◆ Task goal
Reproduce every record below exactly as it appears.

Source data
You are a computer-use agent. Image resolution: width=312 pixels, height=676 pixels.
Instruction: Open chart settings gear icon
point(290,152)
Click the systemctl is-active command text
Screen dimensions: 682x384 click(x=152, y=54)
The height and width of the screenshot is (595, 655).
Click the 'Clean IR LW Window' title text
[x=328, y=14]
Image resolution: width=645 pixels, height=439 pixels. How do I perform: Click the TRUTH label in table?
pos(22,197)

◆ Expected answer
You are a computer-use agent. Image resolution: width=312 pixels, height=676 pixels.
Instruction: Open chart settings gear icon
point(290,152)
Click the systemctl is-active command text
Screen dimensions: 682x384 click(x=152, y=54)
The height and width of the screenshot is (595, 655).
Click the 'Clean IR LW Window' title text
[x=328, y=14]
Image resolution: width=645 pixels, height=439 pixels. How do I perform: Click the TRUTH label in table?
pos(22,197)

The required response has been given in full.